I salute the character of an individual who through their energy and insights have created those products that engineered one of the greatest economies in the world. But for Brooks or anyone else to believe that they did this with only their own capabilities and resources is to ignore that collective feature which enabled individual ambitions to succeed.
Manufacturing in this country, that originated through the theft of industrial technology created in England, relies on the labor of people. Without that labor anything that the mind can imagine would most likely not come into existence. It requires the training of educators to provide skilled and intelligent workers and managers as well as financial support from banks who rely on deposits from the common man and woman for those entrepreneurs to succeed. It requires the shared costs through taxes to build the infrastructure that allows commerce to move freely and expand.
When it becomes part of the mindset that the individual is the master of his destiny disregarding the community he or she relies on to achieve and acknowledge their goals, that construct for greed begins to form and the anti-social characteristics it breeds poses a threat to the social stability we all rely on to prosper and feel secure.

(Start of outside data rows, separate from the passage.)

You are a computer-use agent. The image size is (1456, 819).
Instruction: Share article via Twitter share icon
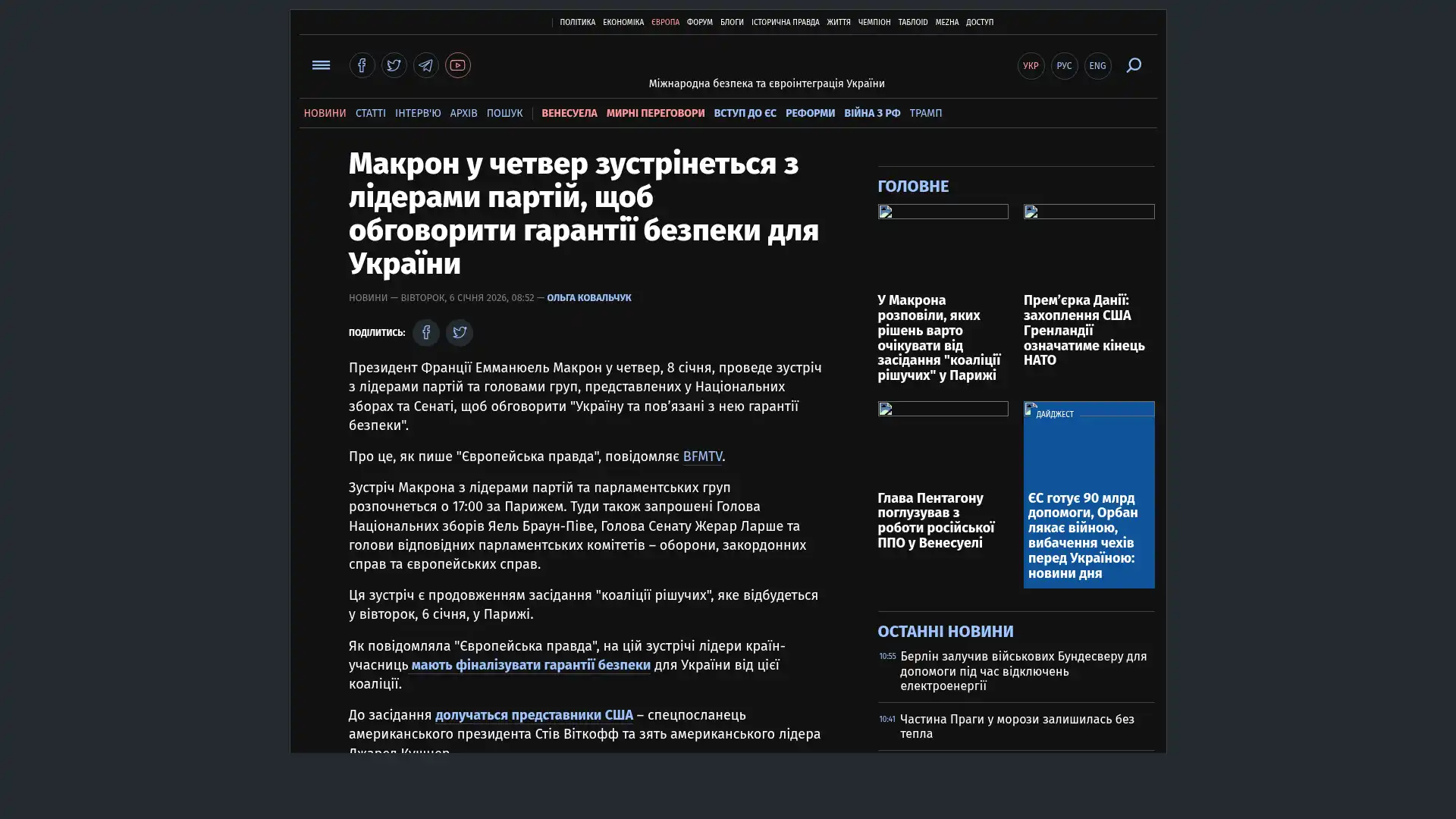tap(459, 332)
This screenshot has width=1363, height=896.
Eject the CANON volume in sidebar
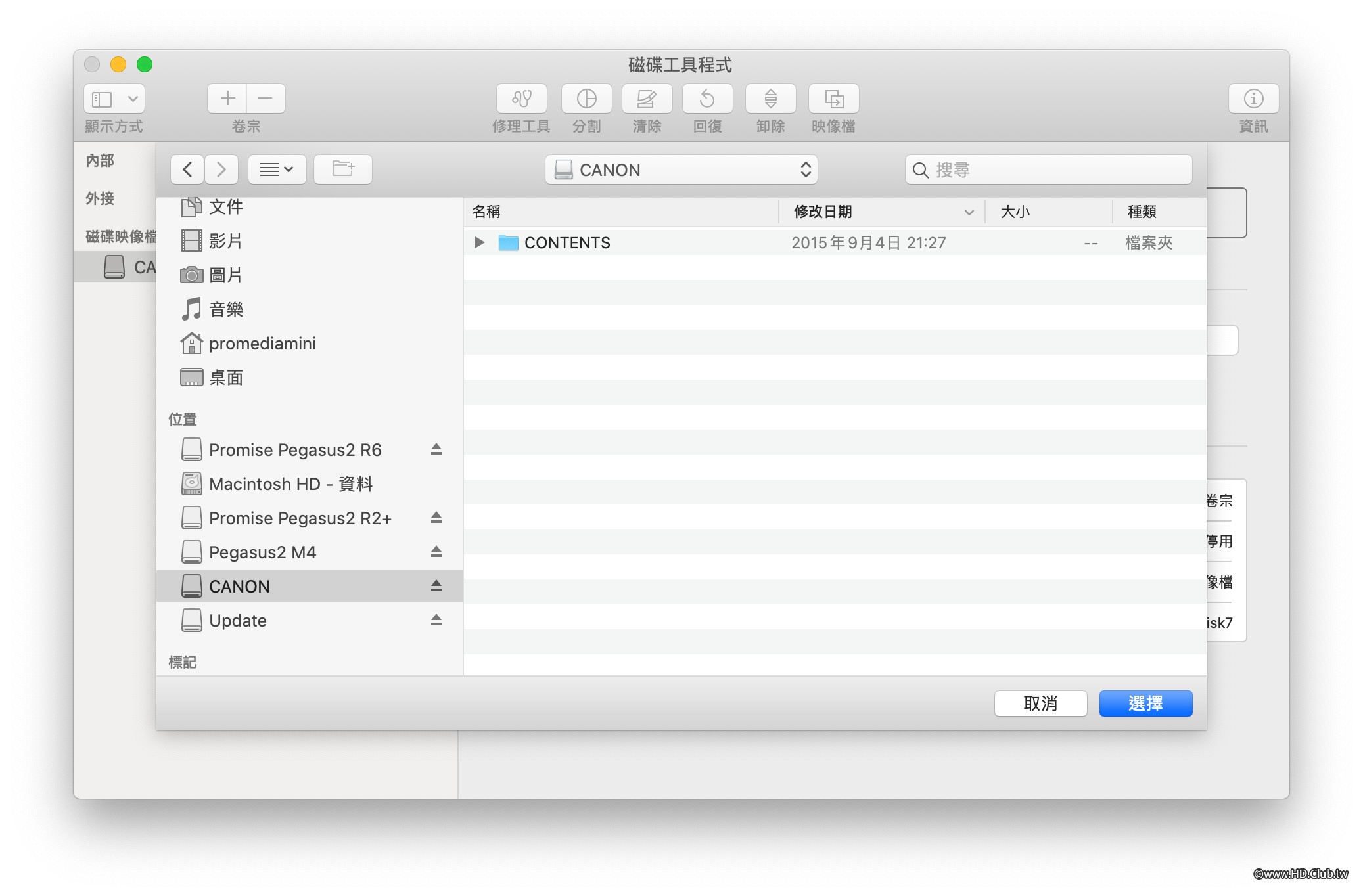click(436, 586)
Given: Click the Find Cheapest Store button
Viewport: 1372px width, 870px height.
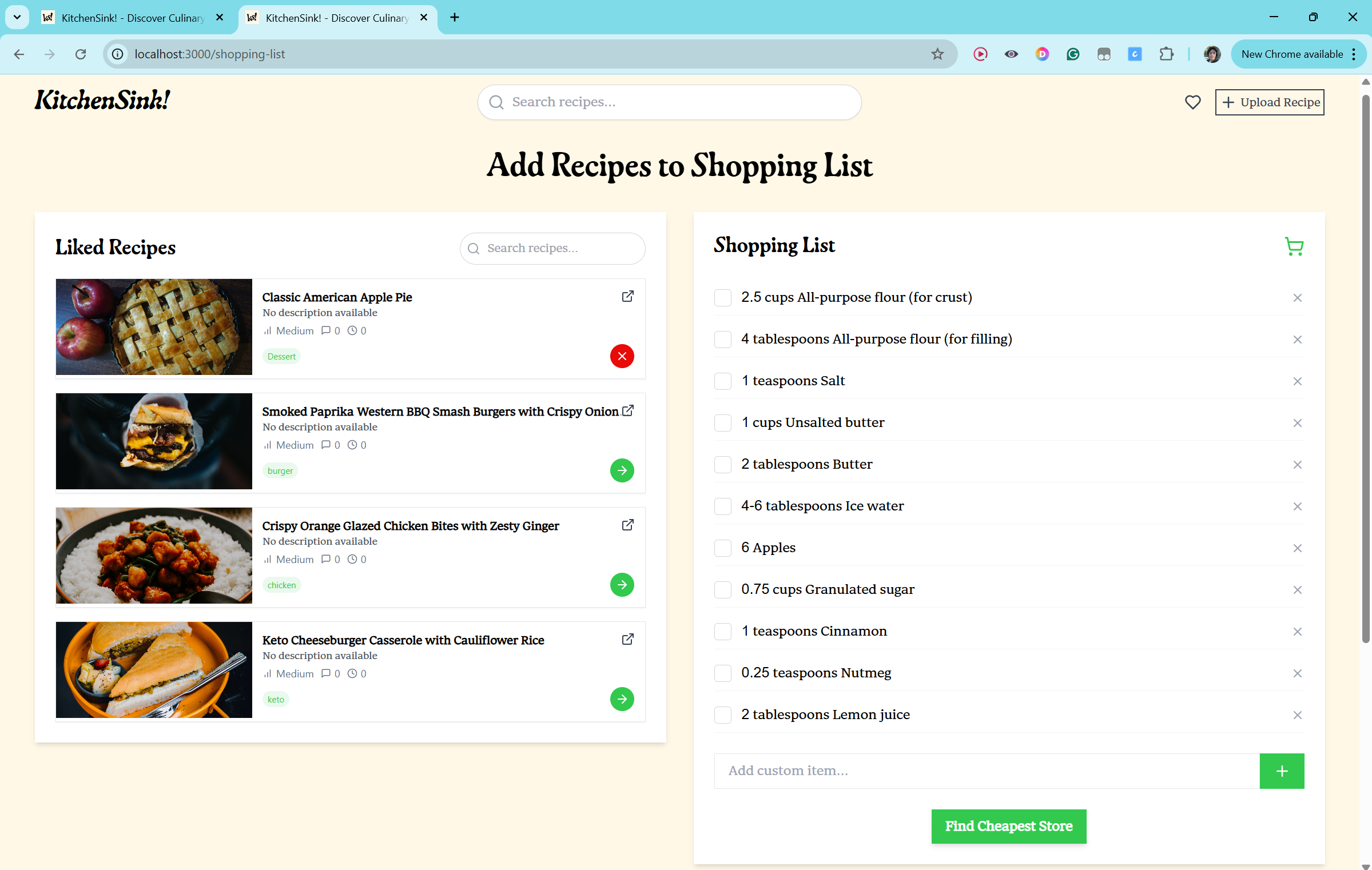Looking at the screenshot, I should pyautogui.click(x=1008, y=826).
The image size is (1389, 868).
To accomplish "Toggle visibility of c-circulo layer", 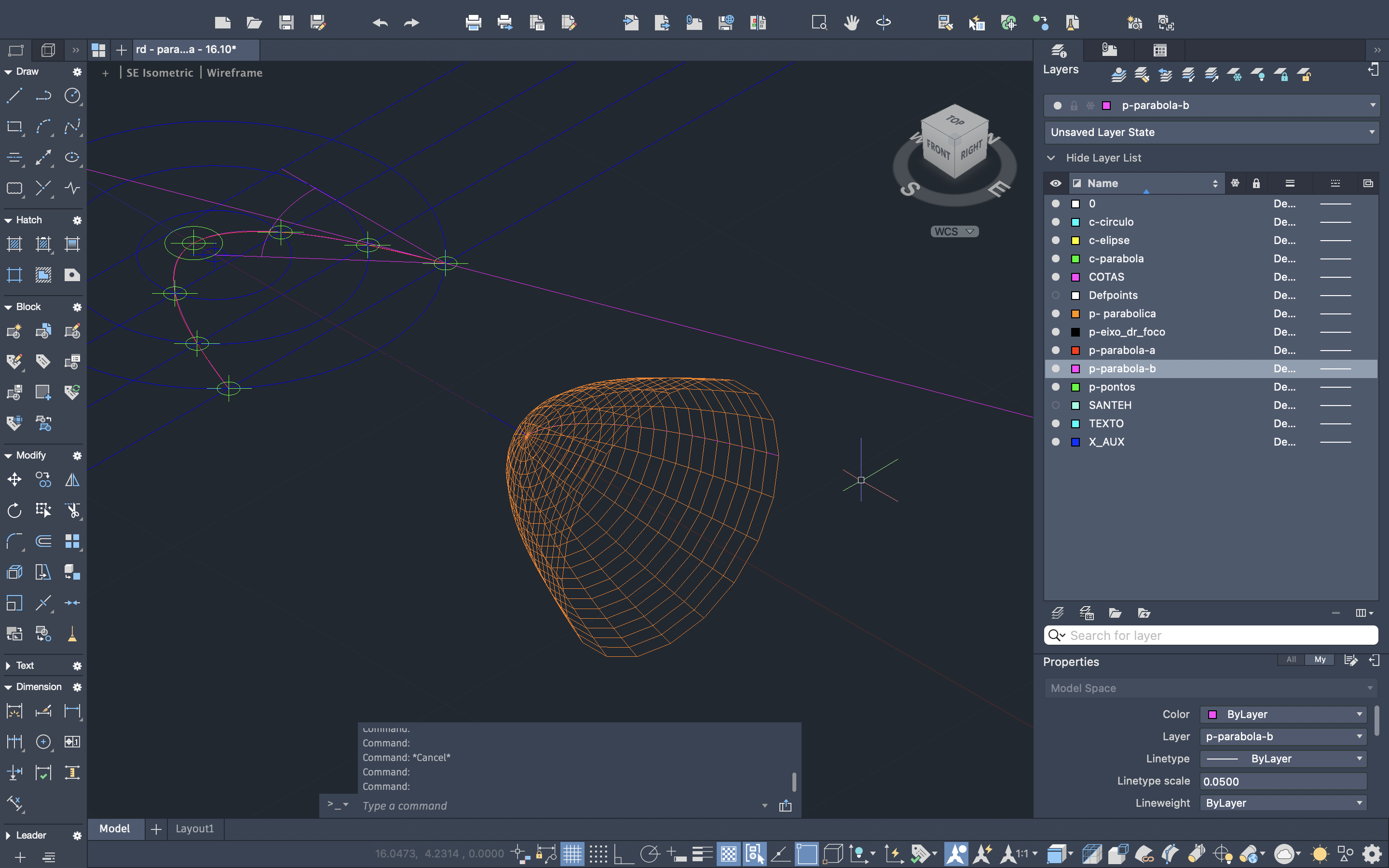I will pyautogui.click(x=1056, y=222).
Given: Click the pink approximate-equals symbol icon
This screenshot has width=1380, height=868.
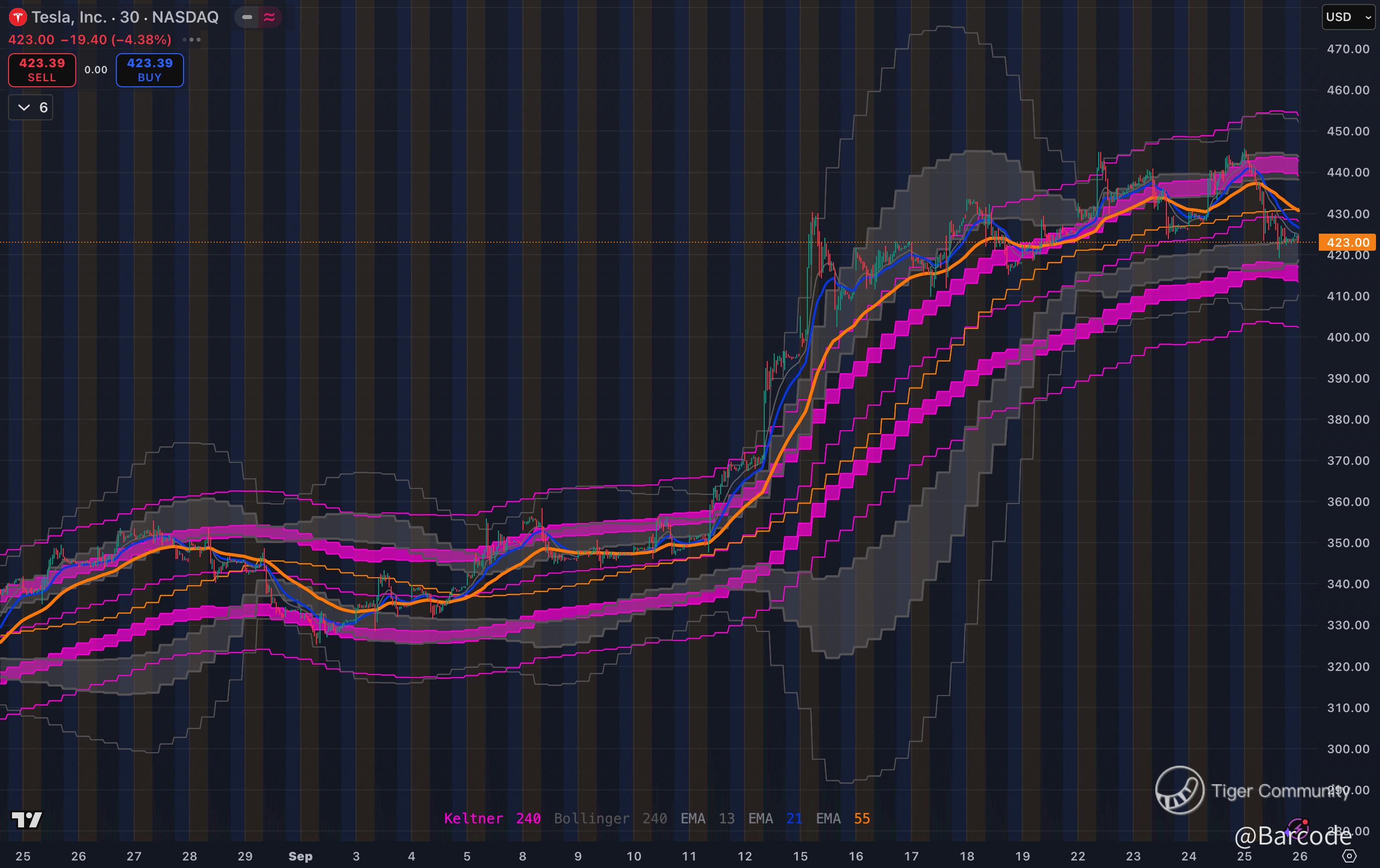Looking at the screenshot, I should [269, 17].
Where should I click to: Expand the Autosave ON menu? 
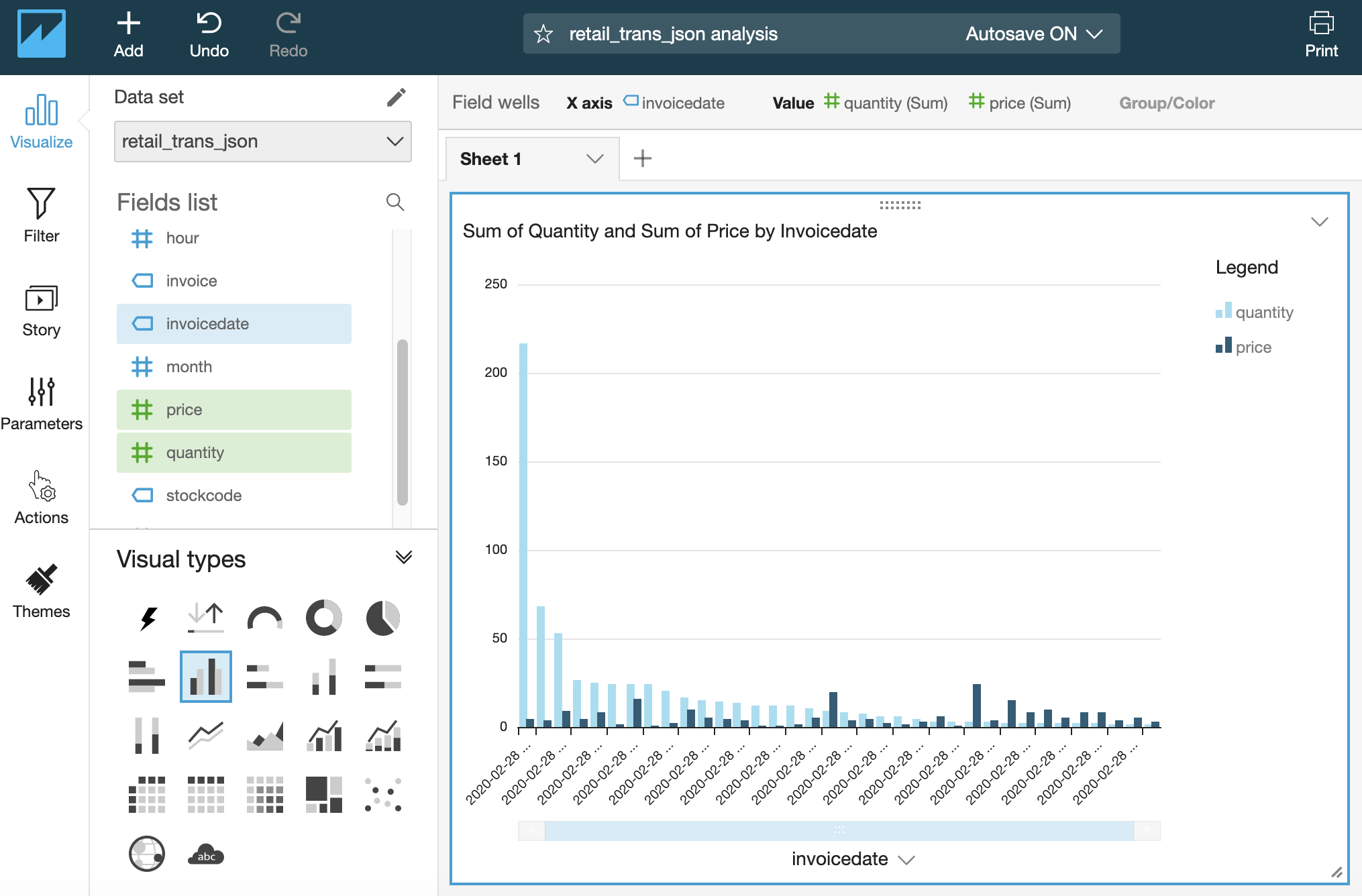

When the “I” dominates the “We” then the moral bearings of society are lost, allowing us to disregard those who will sometimes fall through the economic cracks. It then becomes easier for successful people who have been more fortunate to demonize those struggling to survive as “hangers-on” or “takers” and “moochers” for fear that they may have to share what all of us are in part responsible for creating.
Though the concept of “we” is more inclusive than the “I”, both should shift to the more encompassing “us”. It is through the combined efforts of individual aptitudes and group strengths that will enable all of us as one people to persevere.